PROBLEM REQUIREMENTS -> Starting at the line that contains "Task: Click the Počet y-axis label" and stopping after the last line, set down the listing exactly as it is. Add nothing.
##### RECORDS SHOWN #####
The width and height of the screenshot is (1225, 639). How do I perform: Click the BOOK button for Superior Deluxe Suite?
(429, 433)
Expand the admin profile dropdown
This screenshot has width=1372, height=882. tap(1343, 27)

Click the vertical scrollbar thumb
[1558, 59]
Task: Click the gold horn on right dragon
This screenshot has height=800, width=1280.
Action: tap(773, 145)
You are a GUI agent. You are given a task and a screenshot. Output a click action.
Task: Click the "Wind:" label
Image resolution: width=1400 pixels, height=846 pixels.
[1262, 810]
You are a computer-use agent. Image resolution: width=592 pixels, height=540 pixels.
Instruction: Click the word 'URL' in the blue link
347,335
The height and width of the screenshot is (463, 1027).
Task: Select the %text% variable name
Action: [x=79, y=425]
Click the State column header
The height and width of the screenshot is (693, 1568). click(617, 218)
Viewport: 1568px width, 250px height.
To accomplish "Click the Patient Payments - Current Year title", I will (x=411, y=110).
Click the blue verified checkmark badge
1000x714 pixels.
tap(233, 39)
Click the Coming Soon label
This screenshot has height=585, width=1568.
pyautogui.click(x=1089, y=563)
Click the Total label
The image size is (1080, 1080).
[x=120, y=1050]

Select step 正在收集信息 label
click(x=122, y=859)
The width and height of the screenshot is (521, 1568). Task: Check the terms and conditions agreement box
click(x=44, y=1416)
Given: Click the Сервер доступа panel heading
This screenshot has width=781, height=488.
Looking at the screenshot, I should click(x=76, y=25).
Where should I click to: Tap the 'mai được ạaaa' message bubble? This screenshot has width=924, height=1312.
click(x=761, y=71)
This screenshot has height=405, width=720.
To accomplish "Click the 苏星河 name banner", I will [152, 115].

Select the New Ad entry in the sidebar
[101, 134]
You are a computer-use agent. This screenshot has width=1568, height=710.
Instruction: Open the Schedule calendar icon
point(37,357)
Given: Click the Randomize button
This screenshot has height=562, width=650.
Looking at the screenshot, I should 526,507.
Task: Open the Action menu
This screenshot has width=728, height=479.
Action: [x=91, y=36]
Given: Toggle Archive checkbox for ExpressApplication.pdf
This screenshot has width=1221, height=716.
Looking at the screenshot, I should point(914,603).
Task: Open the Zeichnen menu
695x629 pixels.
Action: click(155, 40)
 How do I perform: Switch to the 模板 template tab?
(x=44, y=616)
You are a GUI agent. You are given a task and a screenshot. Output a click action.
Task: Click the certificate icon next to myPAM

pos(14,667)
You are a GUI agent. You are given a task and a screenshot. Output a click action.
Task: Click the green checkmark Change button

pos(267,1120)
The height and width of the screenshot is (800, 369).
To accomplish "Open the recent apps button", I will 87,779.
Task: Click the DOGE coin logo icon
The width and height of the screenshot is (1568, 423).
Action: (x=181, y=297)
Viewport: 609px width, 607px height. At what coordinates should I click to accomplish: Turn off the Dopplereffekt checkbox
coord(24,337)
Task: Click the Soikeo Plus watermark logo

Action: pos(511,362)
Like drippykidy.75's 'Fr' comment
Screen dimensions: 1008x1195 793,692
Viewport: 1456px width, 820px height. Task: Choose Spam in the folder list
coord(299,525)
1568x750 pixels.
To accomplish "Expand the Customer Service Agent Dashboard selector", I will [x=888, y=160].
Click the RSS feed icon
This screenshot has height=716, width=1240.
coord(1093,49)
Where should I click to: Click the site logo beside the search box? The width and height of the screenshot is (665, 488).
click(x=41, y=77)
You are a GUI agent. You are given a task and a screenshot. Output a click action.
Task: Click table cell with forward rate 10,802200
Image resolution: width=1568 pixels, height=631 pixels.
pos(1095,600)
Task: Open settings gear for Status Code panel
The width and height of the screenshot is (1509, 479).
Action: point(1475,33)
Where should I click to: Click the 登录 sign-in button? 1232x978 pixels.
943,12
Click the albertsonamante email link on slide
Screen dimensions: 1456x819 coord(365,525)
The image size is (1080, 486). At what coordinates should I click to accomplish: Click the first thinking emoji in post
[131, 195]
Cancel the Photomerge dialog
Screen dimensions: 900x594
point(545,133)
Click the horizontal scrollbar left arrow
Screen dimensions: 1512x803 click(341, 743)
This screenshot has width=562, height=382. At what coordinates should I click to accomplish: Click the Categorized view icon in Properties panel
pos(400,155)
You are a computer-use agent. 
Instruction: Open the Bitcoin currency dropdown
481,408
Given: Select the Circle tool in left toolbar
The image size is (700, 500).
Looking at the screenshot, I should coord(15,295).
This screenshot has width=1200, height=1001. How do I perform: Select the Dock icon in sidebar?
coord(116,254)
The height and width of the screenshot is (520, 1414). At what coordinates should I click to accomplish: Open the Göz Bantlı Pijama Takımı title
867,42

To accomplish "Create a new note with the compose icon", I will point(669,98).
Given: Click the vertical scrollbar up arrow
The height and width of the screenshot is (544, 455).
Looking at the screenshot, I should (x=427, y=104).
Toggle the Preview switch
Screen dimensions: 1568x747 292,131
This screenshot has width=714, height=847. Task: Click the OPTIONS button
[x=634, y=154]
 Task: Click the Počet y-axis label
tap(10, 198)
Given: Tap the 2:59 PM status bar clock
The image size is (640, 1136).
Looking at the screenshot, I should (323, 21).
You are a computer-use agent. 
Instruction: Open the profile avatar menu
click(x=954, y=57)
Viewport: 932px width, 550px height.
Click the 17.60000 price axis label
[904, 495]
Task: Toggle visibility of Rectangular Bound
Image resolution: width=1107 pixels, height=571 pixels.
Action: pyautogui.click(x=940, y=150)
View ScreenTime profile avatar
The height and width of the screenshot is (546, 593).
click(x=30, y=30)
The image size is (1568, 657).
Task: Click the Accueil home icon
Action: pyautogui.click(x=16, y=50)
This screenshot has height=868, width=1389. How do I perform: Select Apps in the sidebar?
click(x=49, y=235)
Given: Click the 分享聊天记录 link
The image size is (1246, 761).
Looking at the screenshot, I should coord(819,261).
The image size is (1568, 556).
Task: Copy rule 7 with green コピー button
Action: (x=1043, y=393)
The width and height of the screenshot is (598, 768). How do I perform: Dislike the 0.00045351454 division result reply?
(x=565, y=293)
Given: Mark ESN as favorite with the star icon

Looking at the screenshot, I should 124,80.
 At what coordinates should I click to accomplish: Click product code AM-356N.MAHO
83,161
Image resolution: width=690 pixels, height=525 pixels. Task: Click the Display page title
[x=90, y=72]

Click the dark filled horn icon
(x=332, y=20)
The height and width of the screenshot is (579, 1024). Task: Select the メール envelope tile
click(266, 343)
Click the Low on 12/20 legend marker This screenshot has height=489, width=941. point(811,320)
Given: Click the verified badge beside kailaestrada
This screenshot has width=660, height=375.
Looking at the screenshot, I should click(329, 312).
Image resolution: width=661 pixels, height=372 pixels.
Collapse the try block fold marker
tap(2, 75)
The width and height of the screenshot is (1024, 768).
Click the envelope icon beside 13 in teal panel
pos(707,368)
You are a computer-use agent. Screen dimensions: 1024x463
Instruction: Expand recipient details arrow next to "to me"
#####
RESPONSE AREA ->
 Task: Click the Počet y-axis label
tap(10, 198)
Given: Tap the 2:59 PM status bar clock
The image size is (640, 1136).
Looking at the screenshot, I should (323, 21).
You are a computer-use agent. 
Instruction: Open the profile avatar menu
click(x=954, y=57)
Viewport: 932px width, 550px height.
Click the 17.60000 price axis label
[904, 495]
Task: Toggle visibility of Rectangular Bound
Image resolution: width=1107 pixels, height=571 pixels.
Action: pyautogui.click(x=940, y=150)
View ScreenTime profile avatar
The height and width of the screenshot is (546, 593).
click(x=30, y=30)
The image size is (1568, 657).
Task: Click the Accueil home icon
Action: pyautogui.click(x=16, y=50)
This screenshot has height=868, width=1389. How do I perform: Select Apps in the sidebar?
click(x=49, y=235)
Given: Click the 分享聊天记录 link
The image size is (1246, 761).
Looking at the screenshot, I should coord(819,261).
The image size is (1568, 556).
Task: Copy rule 7 with green コピー button
Action: (x=1043, y=393)
The width and height of the screenshot is (598, 768). How do I perform: Dislike the 0.00045351454 division result reply?
(x=565, y=293)
Given: Mark ESN as favorite with the star icon

Looking at the screenshot, I should 124,80.
 At what coordinates should I click to accomplish: Click product code AM-356N.MAHO
83,161
Image resolution: width=690 pixels, height=525 pixels. Task: Click the Display page title
[x=90, y=72]

Click the dark filled horn icon
(x=332, y=20)
The height and width of the screenshot is (579, 1024). Task: Select the メール envelope tile
click(266, 343)
Click the Low on 12/20 legend marker This screenshot has height=489, width=941. point(811,320)
Given: Click the verified badge beside kailaestrada
This screenshot has width=660, height=375.
Looking at the screenshot, I should click(329, 312).
Image resolution: width=661 pixels, height=372 pixels.
Collapse the try block fold marker
tap(2, 75)
The width and height of the screenshot is (1024, 768).
Click the envelope icon beside 13 in teal panel
pos(707,368)
You are a computer-use agent. Screen dimensions: 1024x463
Instruction: Expand recipient details arrow next to "to me"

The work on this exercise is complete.